One of the reasons I like this forum, way more going on in the car sections than in the O/T, which is opposite of most boards these days.
Thanks for the suggestions guys.
Dave, did you run a sway bar?
And fwiw, I have a 24 Chevy roadster with the original 1/4 elips on all 4 corners.
The hot rod article mentioned that he used a mono leaf that was over a 1/2" thick at the axle mount point, which hampered leaf spring wrap up.
Nope, spent the big $$$$ on shocks and didn't need one.... however should I build another one, I'd back off to a parts store gas shock and a good sway bar.... Even have a bar laying around that came of a '76 Lincoln Mark... Good heavy bar, would probably really work on a light car with some good links and ends!!!!Quote:
Originally Posted by willowbilly3
I have one laying around off the back of a 99 Suburban 1500 but it is just ben't wrong. I am going to try and find something basically straight without the dogleg ends.

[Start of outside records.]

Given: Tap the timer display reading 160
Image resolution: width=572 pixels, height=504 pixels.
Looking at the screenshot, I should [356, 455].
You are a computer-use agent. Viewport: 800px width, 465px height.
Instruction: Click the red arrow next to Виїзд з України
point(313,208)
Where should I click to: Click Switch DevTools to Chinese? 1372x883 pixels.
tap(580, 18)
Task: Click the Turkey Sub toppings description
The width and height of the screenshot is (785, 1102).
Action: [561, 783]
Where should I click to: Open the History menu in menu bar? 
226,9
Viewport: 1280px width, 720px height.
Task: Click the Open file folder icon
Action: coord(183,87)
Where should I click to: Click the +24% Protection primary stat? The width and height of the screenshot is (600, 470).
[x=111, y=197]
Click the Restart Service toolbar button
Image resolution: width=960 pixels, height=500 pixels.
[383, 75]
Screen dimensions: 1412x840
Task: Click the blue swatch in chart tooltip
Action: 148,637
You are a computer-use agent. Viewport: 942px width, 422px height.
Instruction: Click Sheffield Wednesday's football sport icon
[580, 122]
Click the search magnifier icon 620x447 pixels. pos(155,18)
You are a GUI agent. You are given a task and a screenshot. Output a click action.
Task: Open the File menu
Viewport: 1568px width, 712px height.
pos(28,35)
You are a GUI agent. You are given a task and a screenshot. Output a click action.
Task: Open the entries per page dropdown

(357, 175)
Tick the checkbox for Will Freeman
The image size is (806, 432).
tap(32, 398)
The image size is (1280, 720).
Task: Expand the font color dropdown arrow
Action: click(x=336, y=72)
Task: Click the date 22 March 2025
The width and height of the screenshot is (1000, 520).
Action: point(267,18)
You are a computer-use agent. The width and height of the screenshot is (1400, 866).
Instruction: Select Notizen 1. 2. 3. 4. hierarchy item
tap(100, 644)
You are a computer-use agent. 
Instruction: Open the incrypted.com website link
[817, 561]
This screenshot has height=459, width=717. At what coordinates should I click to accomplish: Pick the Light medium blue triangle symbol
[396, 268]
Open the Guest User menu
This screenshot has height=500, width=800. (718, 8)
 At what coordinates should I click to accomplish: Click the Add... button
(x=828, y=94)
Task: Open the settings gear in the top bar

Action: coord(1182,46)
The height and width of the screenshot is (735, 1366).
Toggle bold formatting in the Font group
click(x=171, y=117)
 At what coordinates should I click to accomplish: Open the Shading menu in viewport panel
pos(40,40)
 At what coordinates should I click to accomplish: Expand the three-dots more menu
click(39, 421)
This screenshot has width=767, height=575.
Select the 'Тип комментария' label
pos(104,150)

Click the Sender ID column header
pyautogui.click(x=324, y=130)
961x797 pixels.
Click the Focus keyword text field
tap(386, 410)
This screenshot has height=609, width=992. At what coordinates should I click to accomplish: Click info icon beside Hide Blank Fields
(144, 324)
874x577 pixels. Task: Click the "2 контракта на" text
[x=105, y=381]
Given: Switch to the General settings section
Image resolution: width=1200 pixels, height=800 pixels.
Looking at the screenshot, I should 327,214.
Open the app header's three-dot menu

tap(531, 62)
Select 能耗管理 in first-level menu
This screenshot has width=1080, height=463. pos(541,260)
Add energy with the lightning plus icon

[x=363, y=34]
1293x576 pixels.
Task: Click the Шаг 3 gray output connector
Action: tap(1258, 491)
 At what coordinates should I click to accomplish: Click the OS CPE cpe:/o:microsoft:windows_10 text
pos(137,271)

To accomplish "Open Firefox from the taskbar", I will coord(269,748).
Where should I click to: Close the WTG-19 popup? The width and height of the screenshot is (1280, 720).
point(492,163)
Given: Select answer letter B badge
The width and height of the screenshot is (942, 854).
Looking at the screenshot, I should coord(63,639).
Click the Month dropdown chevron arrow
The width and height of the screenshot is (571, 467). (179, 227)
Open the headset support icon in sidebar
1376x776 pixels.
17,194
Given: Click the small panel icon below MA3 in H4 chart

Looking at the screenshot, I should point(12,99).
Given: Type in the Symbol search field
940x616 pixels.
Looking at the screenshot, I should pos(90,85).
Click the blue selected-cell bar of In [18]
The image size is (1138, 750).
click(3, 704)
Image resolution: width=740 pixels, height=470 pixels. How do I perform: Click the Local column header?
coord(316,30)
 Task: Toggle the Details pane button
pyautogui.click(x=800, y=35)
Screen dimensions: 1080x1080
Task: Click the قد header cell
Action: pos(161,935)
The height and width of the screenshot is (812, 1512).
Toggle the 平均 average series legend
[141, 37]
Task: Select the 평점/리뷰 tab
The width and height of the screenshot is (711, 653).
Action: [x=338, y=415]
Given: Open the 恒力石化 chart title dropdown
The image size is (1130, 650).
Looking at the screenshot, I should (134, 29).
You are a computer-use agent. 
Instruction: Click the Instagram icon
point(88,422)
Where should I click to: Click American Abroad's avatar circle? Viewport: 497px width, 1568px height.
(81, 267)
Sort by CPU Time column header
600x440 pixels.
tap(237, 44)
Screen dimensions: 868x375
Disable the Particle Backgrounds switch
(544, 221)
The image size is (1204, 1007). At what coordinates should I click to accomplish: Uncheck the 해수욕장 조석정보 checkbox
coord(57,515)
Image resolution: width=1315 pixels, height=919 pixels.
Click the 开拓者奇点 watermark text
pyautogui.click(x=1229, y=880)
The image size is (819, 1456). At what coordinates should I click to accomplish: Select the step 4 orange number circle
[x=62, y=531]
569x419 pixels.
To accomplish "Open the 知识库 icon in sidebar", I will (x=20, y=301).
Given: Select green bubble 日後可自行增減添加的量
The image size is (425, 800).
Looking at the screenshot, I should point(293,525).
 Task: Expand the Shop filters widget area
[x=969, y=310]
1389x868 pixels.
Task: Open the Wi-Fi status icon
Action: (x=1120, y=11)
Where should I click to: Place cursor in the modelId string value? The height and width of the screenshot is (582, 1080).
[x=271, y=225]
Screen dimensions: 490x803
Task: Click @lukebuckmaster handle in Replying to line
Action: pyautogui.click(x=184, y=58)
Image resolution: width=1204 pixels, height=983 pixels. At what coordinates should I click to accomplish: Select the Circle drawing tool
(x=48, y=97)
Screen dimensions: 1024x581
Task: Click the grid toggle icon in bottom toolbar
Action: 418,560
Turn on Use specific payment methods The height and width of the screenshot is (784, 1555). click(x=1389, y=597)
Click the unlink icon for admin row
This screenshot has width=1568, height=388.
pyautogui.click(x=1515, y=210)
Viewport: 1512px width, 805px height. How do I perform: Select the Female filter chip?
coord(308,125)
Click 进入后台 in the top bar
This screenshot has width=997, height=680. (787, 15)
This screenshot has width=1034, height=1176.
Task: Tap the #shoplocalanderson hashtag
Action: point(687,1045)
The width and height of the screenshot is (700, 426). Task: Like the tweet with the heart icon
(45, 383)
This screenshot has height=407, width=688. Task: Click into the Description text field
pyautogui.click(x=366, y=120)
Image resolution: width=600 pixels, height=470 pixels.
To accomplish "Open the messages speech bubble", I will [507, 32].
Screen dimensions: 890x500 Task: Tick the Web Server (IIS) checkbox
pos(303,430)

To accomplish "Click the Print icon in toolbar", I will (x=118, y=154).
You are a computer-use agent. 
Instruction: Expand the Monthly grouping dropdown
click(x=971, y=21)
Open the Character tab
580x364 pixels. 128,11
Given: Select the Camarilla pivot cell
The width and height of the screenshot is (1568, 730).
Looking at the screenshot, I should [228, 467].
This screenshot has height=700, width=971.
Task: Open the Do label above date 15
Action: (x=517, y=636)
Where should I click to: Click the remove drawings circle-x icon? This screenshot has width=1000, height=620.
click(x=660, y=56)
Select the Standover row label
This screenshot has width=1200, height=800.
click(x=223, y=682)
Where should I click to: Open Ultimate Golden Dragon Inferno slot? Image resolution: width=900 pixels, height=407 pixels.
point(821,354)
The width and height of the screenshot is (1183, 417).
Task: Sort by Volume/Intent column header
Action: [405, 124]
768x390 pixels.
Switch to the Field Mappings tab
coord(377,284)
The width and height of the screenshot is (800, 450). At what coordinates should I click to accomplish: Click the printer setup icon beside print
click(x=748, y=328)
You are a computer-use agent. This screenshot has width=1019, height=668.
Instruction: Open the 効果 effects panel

Am do just about the samething on the rear of my '27 sedan, only adding split wish bones, other wise it looks pretty much like yours.Just hope it works as good as it looks. Sure turned out to be a lot more work than coil overs but yet sure is a lot cheaper. HEY, a buddy of mine and myself have a bid disagrement on my front axle. It is a 5" droped strieght. I say it needs to lean back 4-7 degress, he say's it needs to lean forward 5 degress. Who is right? ...Joe
I'm using cut trailer springs from Tractor supply on my '27 sedan, (only cost me $42.00) I cut them the same legnth as what Speedway sells and I'm only running 2.5 leafs, don't want to hard of a ride. The springs were 3.5 leafs before I removed one. I think the wish bones should keep everything in place, or at least I hope that they do.. Looks like everything should work fine but won't know untill I run her down the road. Time will tell.
Back Joe, caster will make it go straight...Dennis
Leaned back is positive caster and is what you want. Leaned forward is negative caster and will render the car undriveable.
I'll play Devil's Advocate for a minute. I think a single leaf in the bottom is too weak and flexible. If this were a full spring with 5-7 leaves it would be ok IMO, but I think wrap up and movement will be a real problem.
Posies told us we could run their quarter eliptic setup as the sole lower control bar on the setup we used in Dan's 30, but we didn't want to trust it, so we did the fourbar routine and simply used the spring as a spring.
Maybe you are planning to add more leaves, and if so I think that would work. Here is a picture of the setup we ended up with.
Don
I thought it was positive caster that I wanted, now I get to prove Ed wrong :))
Never built a Rod like this before, have built a view muscle cars and Corvairs and even a couple of Hotrod trucks. But never a true Rod. Am taking my time and having a blast doing it, figure it will be the last car I ever build from the ground up, just getting to old for this much work.. It will be a true Rat rod when it's done.I even found a old Case tractor radiator shell and monted it last night, really, really looks cool!..... thanks so much for the help guys!